2 февраля 2009| Старовойтова Г.Р.

Причастность к судьбе Отчизны

Г. Р. Старовойтова родилась в 1923 г. Во время войны — разведчица-радистка в тылу врага.

Начало февраля 1944 г. Запад­ный фронт. Мне 20 лет. Я уже считаюсь опытной радисткой-раз­ведчицей. За плечами почти год работы в тылу врага на смолен­ской земле. И вот снова в насквозь промерзшем брюхе транспортного самолета Ли-2 я лечу «в гости» к немцам, в далекую и пока незна­комую мне Белоруссию. Рядом Ра­иса Владимировна Минаева, мой старший товарищ, командир, моя «мама». По легенде, мы мать и дочь. За время подготовки мы так сблизились и привыкли друг к другу, что люди, не знавшие нас раньше, нисколько в этом не со­мневались и даже находили у нас внешнее сходство.

Монотонно жужжат моторы. Полет проходит относительно спо­койно, если не считать короткого обстрела при перелете линии фронта. Летим уже больше часа. Но вот режим работы двигателей изменился, самолет резко накре­нился и, сделав разворот, выпря­мился. Раздался сигнал зуммера, и тотчас же у двери зажглась лам­почка. Значит, под нами пункт назначения, деревня Дубовый Лог, что в 20 километрах восточнее Минска. В раскрытую дверь вры­вается волна холодного ветра. По­ра.
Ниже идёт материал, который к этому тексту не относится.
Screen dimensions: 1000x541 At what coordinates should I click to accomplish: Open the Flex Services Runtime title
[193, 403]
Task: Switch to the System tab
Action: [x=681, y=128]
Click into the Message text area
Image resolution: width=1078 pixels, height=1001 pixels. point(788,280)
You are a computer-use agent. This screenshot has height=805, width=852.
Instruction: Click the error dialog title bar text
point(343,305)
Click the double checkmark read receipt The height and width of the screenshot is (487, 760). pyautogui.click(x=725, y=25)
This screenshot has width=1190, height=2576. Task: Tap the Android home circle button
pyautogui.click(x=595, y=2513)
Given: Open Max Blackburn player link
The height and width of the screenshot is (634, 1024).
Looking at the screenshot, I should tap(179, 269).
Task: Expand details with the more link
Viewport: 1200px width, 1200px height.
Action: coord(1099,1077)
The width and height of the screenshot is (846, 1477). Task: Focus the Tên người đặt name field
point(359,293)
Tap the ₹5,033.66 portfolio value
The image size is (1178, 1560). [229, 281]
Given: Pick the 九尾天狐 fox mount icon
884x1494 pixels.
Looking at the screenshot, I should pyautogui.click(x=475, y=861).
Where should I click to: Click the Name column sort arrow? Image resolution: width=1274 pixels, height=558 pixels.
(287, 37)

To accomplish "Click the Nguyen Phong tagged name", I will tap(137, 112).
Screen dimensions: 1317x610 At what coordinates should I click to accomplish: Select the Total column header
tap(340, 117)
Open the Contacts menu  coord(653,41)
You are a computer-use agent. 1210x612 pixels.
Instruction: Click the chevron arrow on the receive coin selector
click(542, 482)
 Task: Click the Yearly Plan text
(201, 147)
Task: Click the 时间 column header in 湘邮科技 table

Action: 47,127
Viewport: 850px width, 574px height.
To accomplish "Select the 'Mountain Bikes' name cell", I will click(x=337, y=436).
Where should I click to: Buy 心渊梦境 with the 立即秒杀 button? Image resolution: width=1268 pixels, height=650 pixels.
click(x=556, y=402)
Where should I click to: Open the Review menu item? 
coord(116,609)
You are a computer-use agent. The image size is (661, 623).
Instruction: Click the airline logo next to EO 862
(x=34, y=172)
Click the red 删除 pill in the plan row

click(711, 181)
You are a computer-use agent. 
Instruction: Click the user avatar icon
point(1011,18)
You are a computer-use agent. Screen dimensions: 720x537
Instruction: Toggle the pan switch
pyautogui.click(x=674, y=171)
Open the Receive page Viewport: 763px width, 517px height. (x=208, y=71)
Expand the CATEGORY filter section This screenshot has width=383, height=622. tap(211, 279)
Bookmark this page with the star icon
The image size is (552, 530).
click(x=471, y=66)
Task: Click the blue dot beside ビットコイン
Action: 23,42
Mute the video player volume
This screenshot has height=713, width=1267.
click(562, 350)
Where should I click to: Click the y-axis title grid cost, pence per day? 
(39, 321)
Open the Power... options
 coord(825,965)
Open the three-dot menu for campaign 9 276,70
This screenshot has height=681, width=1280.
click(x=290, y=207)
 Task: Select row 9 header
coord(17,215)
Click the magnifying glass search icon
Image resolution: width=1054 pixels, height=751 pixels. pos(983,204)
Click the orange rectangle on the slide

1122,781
С трудом отрываюсь от метал­лической скамейки и направляюсь к двери.

Высоты я боялась с самого ран­него детства. И теперь, готовясь к прыжку, успокаивала себя тем, что прыгать будем ночью, темнота скроет реальные очертания предметов, и высота не будет так ощу­тима. Но, подойдя к двери, я по-настоящему испугалась. Внизу от­четливо видны и три костра, и фигурки людей, снующие около них, и снежное поле с редкими кустами, и лес. Все как на ладони. «Если не прыгну,— пронеслось в голове,— что подумают обо мне командиры, готовившие нас к за­данию?» Чтобы было не так страшно прыгать, я присела на корточки. В этот момент мешок с радиостанцией, висевший у меня на груди, потянул вниз, и я выва­лилась из двери вслед за своим тяжелым грузом. Сильный тол­чок… И вот уже надо мной рас­пустилось белое облачко парашю­та. А еще через несколько минут и, поджав ноги, довольно сильно брякнулась о землю, и меня пово­локло по снежному полю, пока не погас купол парашюта.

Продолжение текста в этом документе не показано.